EU bonds slide as demand dips

The yield on the 10-year bund, Europe's benchmark government security, climbed seven basis points to 3.16 per cent in London. (SUPPLIED)

Published
By Agencies

German government bonds fell as trading resumed after the Easter weekend, following Treasuries' slump on US labour-market data that showed the economic recovery is gaining traction.

The declines pushed the yield on the 10-year bund higher by nine basis points, the steepest increase since February 10. Payrolls rose by 162,000 workers, the Labour Department said on last week. That was the third increase in the past five months and the biggest gain since March 2007, and surpassed the median estimate for an increase of 184,000 from 83 economists surveyed.

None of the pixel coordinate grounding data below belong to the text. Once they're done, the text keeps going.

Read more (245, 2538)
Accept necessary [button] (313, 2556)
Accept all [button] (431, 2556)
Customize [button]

The yield on the 10-year bund, Europe's benchmark government security, climbed seven basis points to 3.16 per cent in London. The 3.25 per cent security maturing January 2020 fell €0.55, or €5.5 per €1,000 (Dh4,928) face amount, to 100.78. The two-year note yield advanced seven basis points to 1.03 per cent.

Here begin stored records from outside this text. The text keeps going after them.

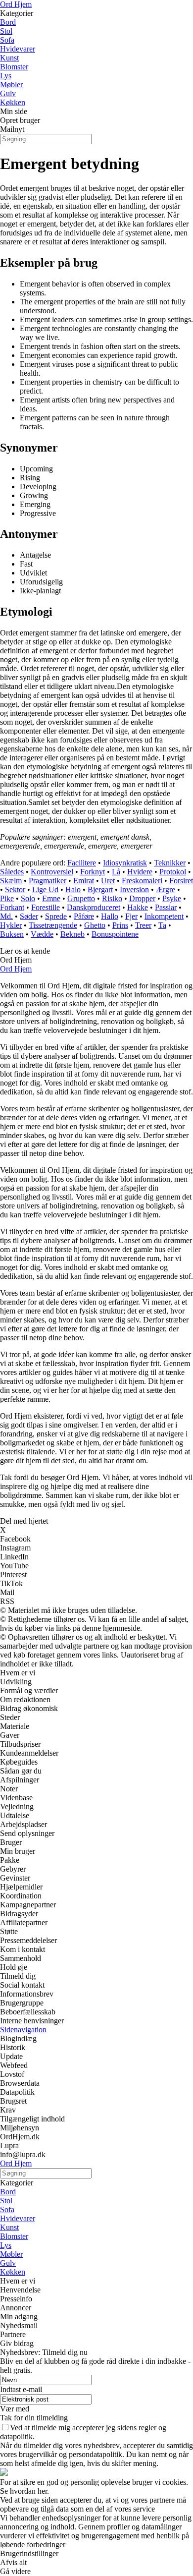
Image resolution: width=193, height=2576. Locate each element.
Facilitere (81, 863)
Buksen (12, 934)
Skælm (11, 880)
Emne (51, 898)
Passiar (166, 907)
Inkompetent (164, 916)
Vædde (42, 934)
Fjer (131, 916)
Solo (28, 898)
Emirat (83, 880)
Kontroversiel (52, 871)
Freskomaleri (142, 880)
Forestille (45, 907)
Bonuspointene (115, 934)
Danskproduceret (93, 907)
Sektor (15, 889)
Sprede (56, 916)
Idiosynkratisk (125, 863)
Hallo (109, 916)
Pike (7, 898)
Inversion (134, 889)
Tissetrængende (53, 925)
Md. (6, 916)
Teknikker (170, 863)
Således (12, 871)
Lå (116, 871)
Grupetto (81, 898)
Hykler (11, 925)
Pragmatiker (47, 880)
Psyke (171, 898)
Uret (108, 880)
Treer (143, 925)
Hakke (137, 907)
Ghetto (94, 925)
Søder (29, 916)
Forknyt (92, 871)
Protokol (172, 871)
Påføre (84, 916)
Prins (120, 925)
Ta (162, 925)
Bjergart (100, 889)
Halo (73, 889)
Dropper (142, 898)
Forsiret (181, 880)
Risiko (112, 898)
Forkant (12, 907)
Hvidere (139, 871)
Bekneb (72, 934)
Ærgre (165, 889)
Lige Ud (45, 889)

"Bunds are lower, playing catch-up with US Treasuries," said Michael Leister, a fixed-income strategist at WestLB AG in Dusseldorf, Germany. "The main theme in trading is the digestion of the non-farm payrolls data and the substantial sell-off in US bonds."

US bonds slumped while European markets were closed, pushing the 10-year Treasury note yield to the highest since October 2008 as demand waned for the safest assets.

The yield on the Greek 10-year bond rose eightbasis points to 6.64 per cent. The two-year note Greek yield climbed 21 basis points to 5.48 per cent. Greek government bonds are the worst performers in the 16-nation euro region this year, sliding 1.9 per cent. German bunds have returned 2.9 per cent.

Meanwhile, reports said Greece will launch a multi-billion dollar bond in the United States this month, selling itself for the first time as an emerging market as demand for its debt dwindles in Europe.

Greece is seeking $5 billion to $10bn from US investors to help cover its May borrowing requirement of about €10bn to roll over maturing debt and meet interest payments.